Je suis un darwinien et j’ai toujours critiqué la naïveté des théories néo-darwiniennes qui se basent sur le hasard.
Votre argument massue de l’absence de fossiles intermédiaires ne tient pas un quart de seconde car visiblement vous ignorez la théorie des équilibres ponctués de Gould et... (j’ai oublié, Eldredge ?) qui, avec l’hypothèse des "monstres prometteurs" permet de concevoir des évolutions ultrarapides via la variabilité que peuvent susciter les processus embryogénétiques qui "déraillent".

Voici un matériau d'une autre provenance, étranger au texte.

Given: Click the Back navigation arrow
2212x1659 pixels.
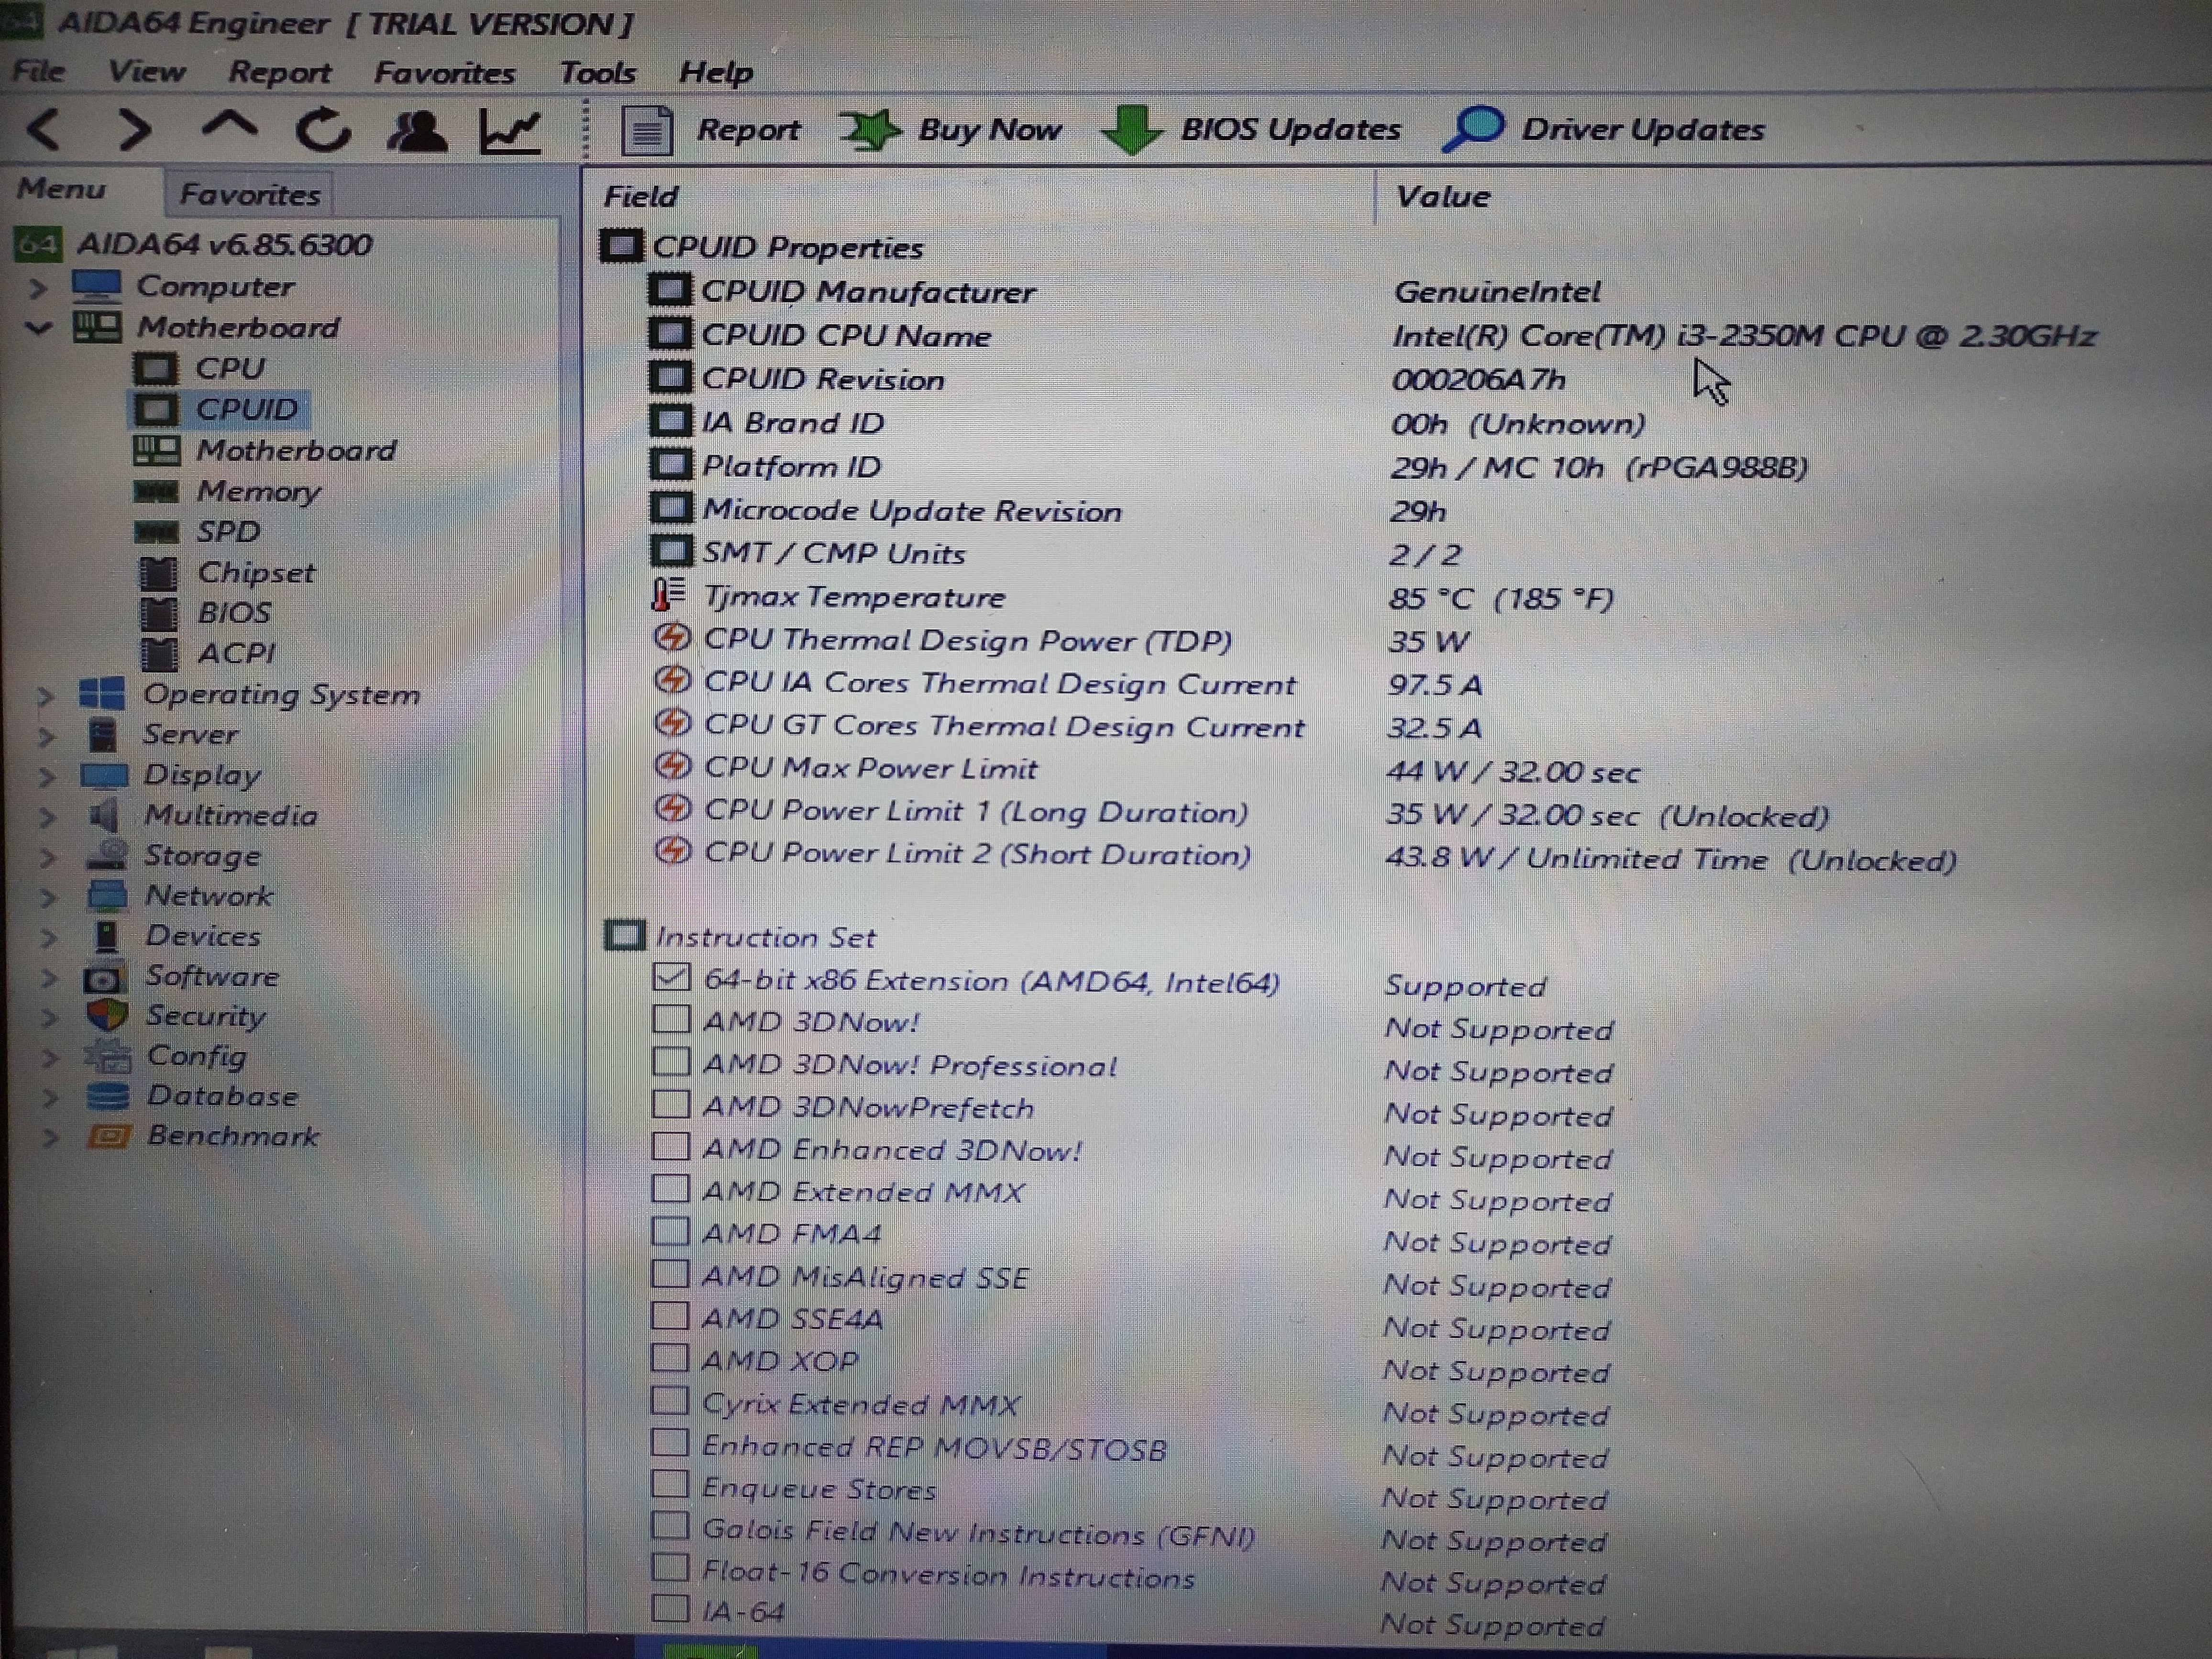Looking at the screenshot, I should coord(43,130).
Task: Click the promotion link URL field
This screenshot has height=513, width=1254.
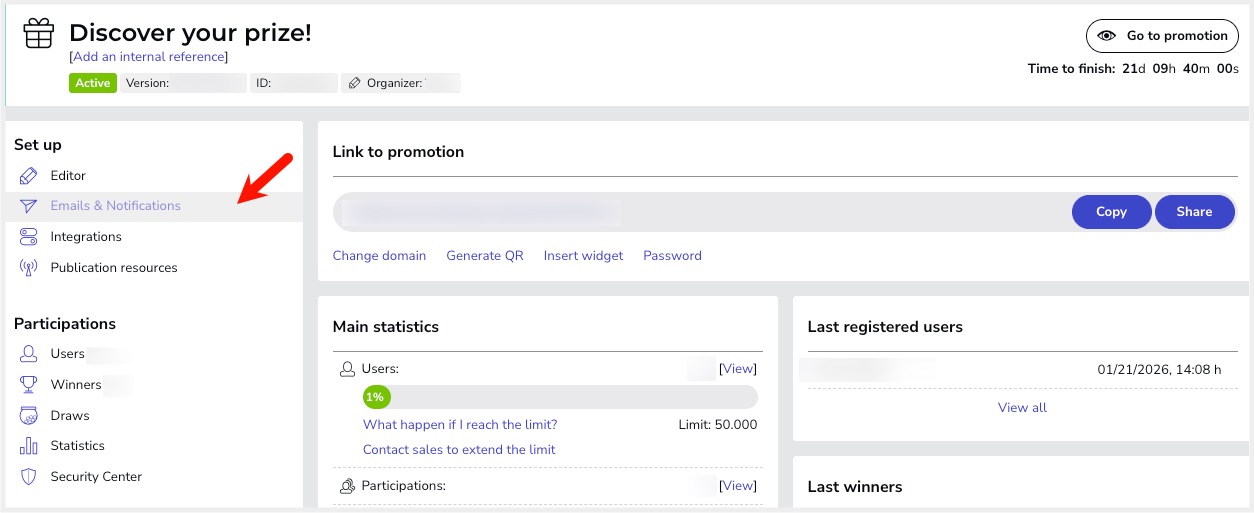Action: [x=700, y=212]
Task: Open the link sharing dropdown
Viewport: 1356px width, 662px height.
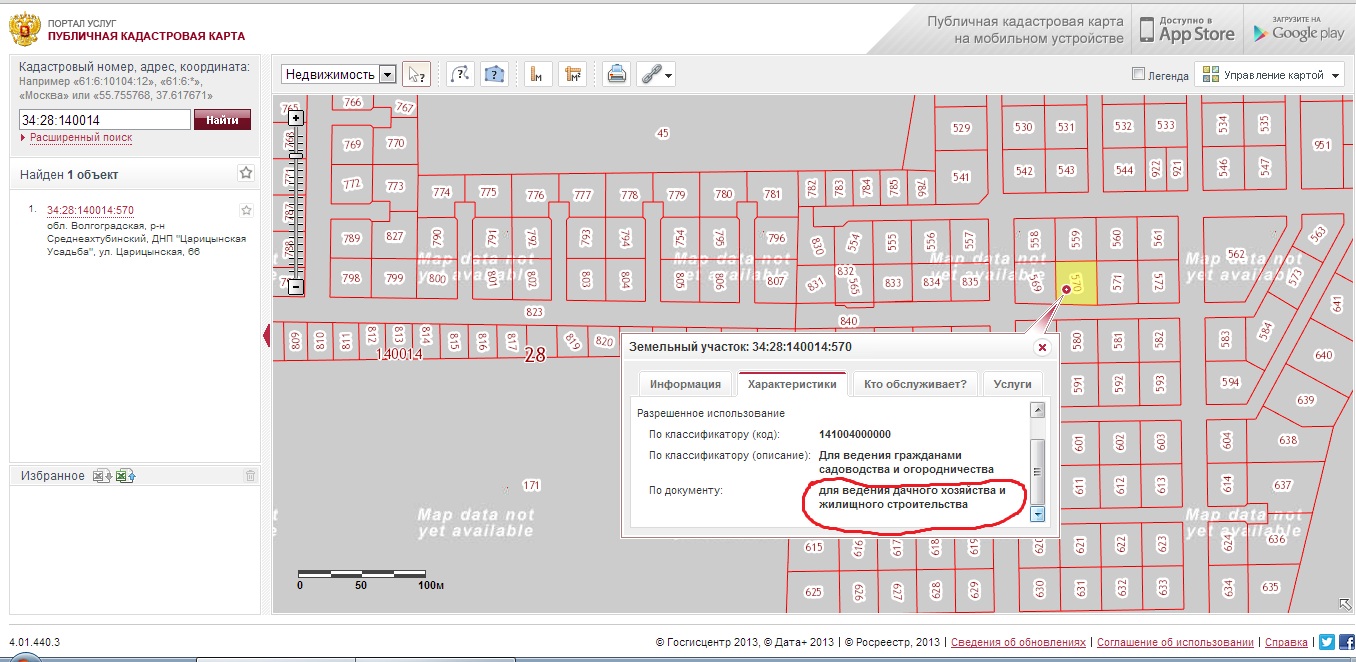Action: (657, 74)
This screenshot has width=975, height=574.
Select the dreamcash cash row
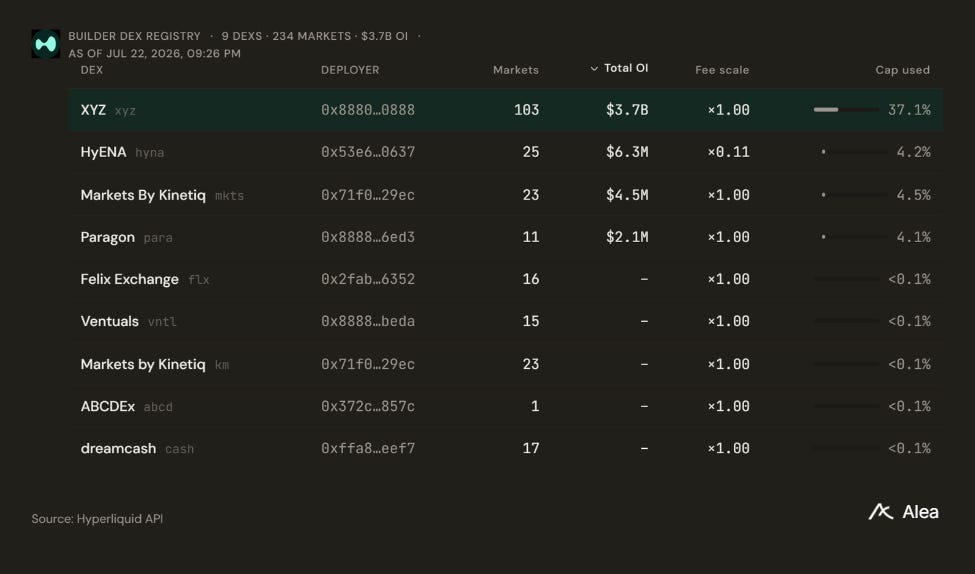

Pareil pour l’autre argument. Le phénomène des "radiations adaptatives" dans lesquels on constate une extraordinaire créativité s’explique par la faiblesse des forces de sélection qui s’exercent initialement lorsque les écosystèmes ne sont pas constitués. Chaque espèce est alors libre de varier comme elle veut, les variants se reproduisant très bien et donc des spéciations tous azimuts peuvent avoir lieu.
Quand les écosystèmes sont en place et que la concurrence est vive, plus rien ne bouge car tout le monde est tenu à sa place par les autres.
J’ai écris un article (scientifique) là-dessus.
Ne perdez pas de temps à lutter contre le darwinisme de Darwin, il y a mieux à faire en ce bas-monde.
Maintenant les usages matérialistes et les excès scientistes genre darwinisme social qui s’appuient sur des interprétations darwiniennes erronées, ça oui, ça mérite d’être critiqué.
Mais encore un fois, garde à ne pas jeter le bébé innocent avec l’eau du bain.